CDH1-Related Cancer Risk
The CDH1 gene is classified as a “high penetrance” cancer predisposition gene meaning that pathogenic mutations in this gene are believed to be associated with a significantly increased risk for certain types of cancer. For example, men and women who have a pathogenic CDH1 gene mutation likely have a 50-70% chance of developing a specific type of gastric (stomach) cancer called diffuse gastric cancer. Additionally, women who have a pathogenic CDH1 gene mutation have approximately a 42% chance of developing a specific type of breast cancer called lobular breast cancer.
CDH1 cancer screening and risk-reducing options
- Breast: For women who carry pathogenic CDH1 gene mutations, breast cancer screening with annual mammogram and breast MRI starting at the age of 30 years is typically recommended. Screening may be recommended earlier for individuals who have a family history of early onset breast cancer. The option for risk-reducing mastectomy may also be considered.

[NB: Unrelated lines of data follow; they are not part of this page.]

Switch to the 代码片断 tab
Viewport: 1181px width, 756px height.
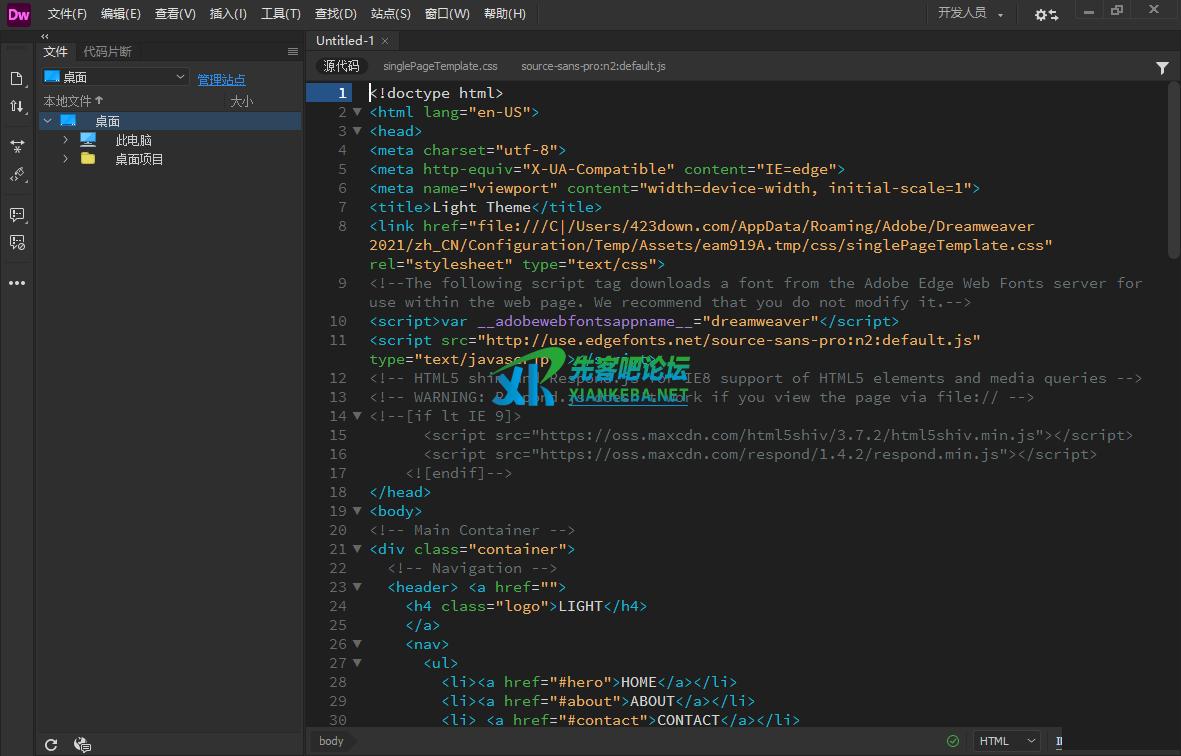pyautogui.click(x=107, y=51)
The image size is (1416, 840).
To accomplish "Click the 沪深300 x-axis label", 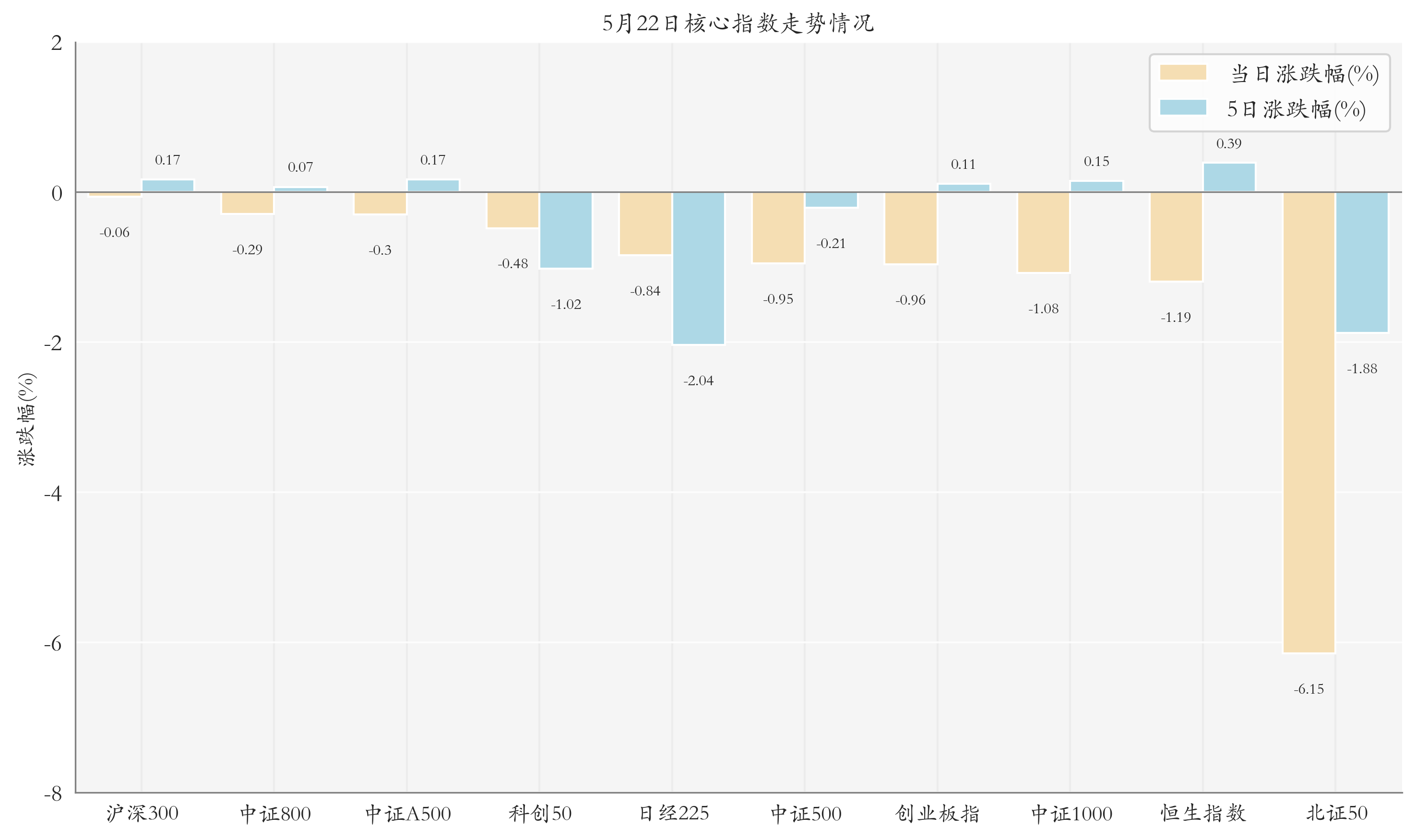I will pyautogui.click(x=142, y=814).
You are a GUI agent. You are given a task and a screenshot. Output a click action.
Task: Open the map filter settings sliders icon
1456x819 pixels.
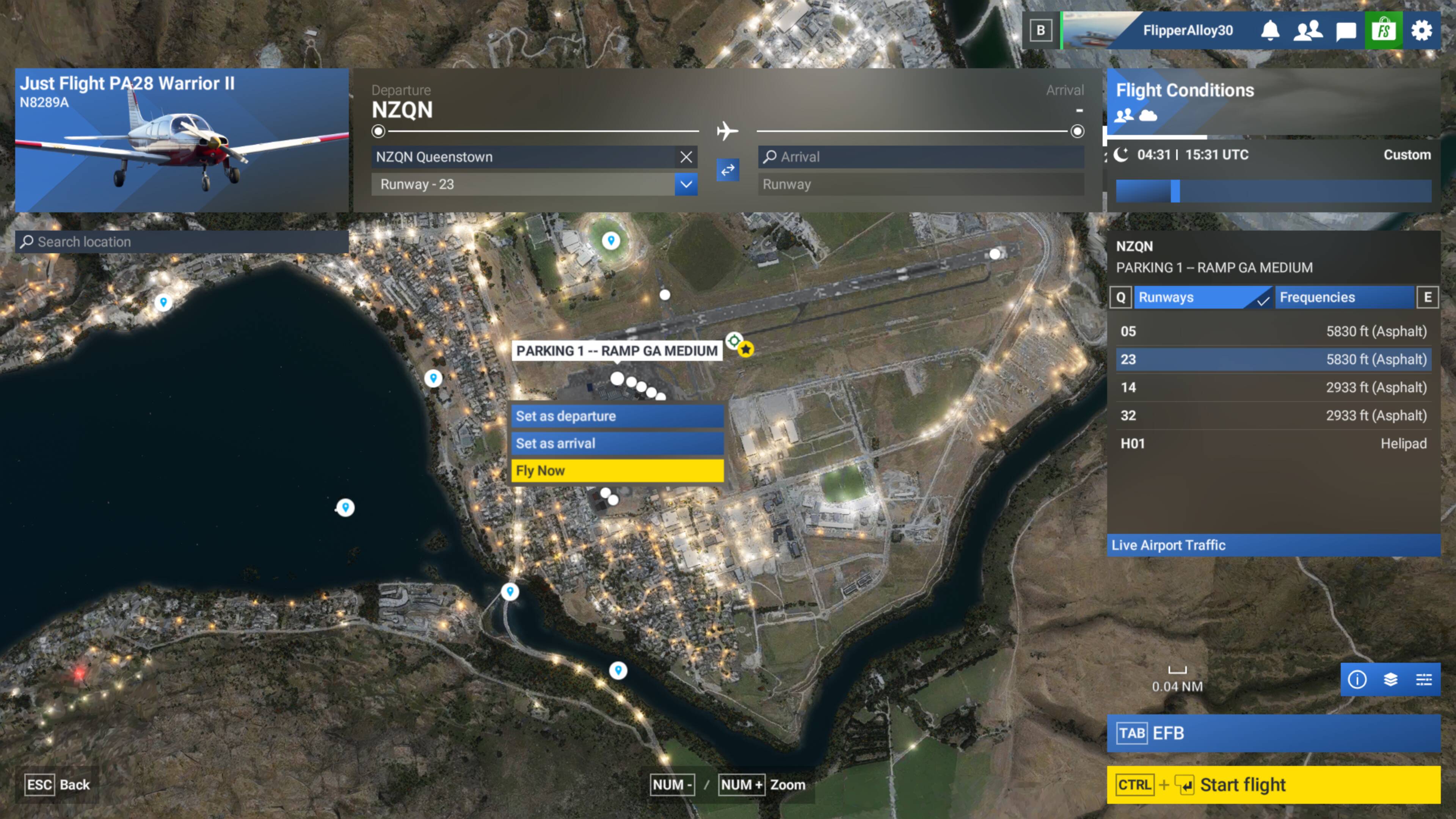(x=1423, y=679)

- Stomach: At this time, upper endoscopies have not been proven to effectively identify diffuse gastric cancer at early stages. Given the significant risk of diffuse gastric cancer in individuals with pathogenic CDH1gene mutations, a multidisciplinary approach should be taken in the consideration and recommendation for prophylactic total gastrectomy (surgical removal of the stomach).
CDH1 associated therapeutic/ treatment implications
Individuals who have a cancer diagnosis and an identified CDH1 pathogenic mutation should speak with their treating physician about the availability of targeted/ personalized treatment options.
Clinical trials for individuals who have pathogenic mutations in the CDH1 gene might be available now or in the future.
CDH1 genetic testing in other family members
At this point in time, genetic testing in adult family members is generally accepted and recommended. The appropriate age for genetic testing may be adjusted based on psychosocial and family history factors. It is recommended that family members discuss the risks, benefits and limitations of genetic testing with their physician and/or genetic counselor. If an adult family member were to test positive for the familial CDH1 gene mutation, the increased cancer screening and risk reducing surgical options discussed above could be considered. Family members who test negative for a familial CDH1 gene mutation should speak with their medical providers regarding remaining risks for cancer.
Family members who are considering having children should speak with a genetic counselor to discuss risks of passing the familial CDH1 mutation onto offspring before conceiving. Genetic test results may be used by some individuals for reproductive decision-making including the use of pre-implantation genetic diagnosis (PGD), donor gametes, or adoption.
As research continues to evolve, physicians and researchers will gain a better understanding of how a CDH1 gene mutation will guide medical care. Because the information provided to patients will almost certainly change, those with a CDH1 gene mutation are encouraged to keep in touch with their medical providers in order to receive updates.
- Kaurah P, MacMillan A, Boyd N, et al. Founder and recurrent CDH1 mutations in families with hereditary diffuse gastric cancer. JAMA 2007;297:2360–2372
- Hansford S, Kaurah P, Li-Chang H, et al. Hereditary Diffuse Gastric Cancer Syndrome – CDH1 Mutations and Beyond. JAMA Oncol. 2015; 1(1):23-32
- Pharoah PD, Guilford P, Caldas C. Incidence of gastric cancer and breast cancer in CDH1 (E-cadherin) mutation carriers from hereditary diffuse gastric cancer families. Gastroenterology 2001;121:1348–1353.
- Walsh MF, Nathanson KL, Couch FJ, Offit K. Genomic Biomarkers for Breast Cancer Risk. Adv Exp Med Biol. 2016;882:1-32.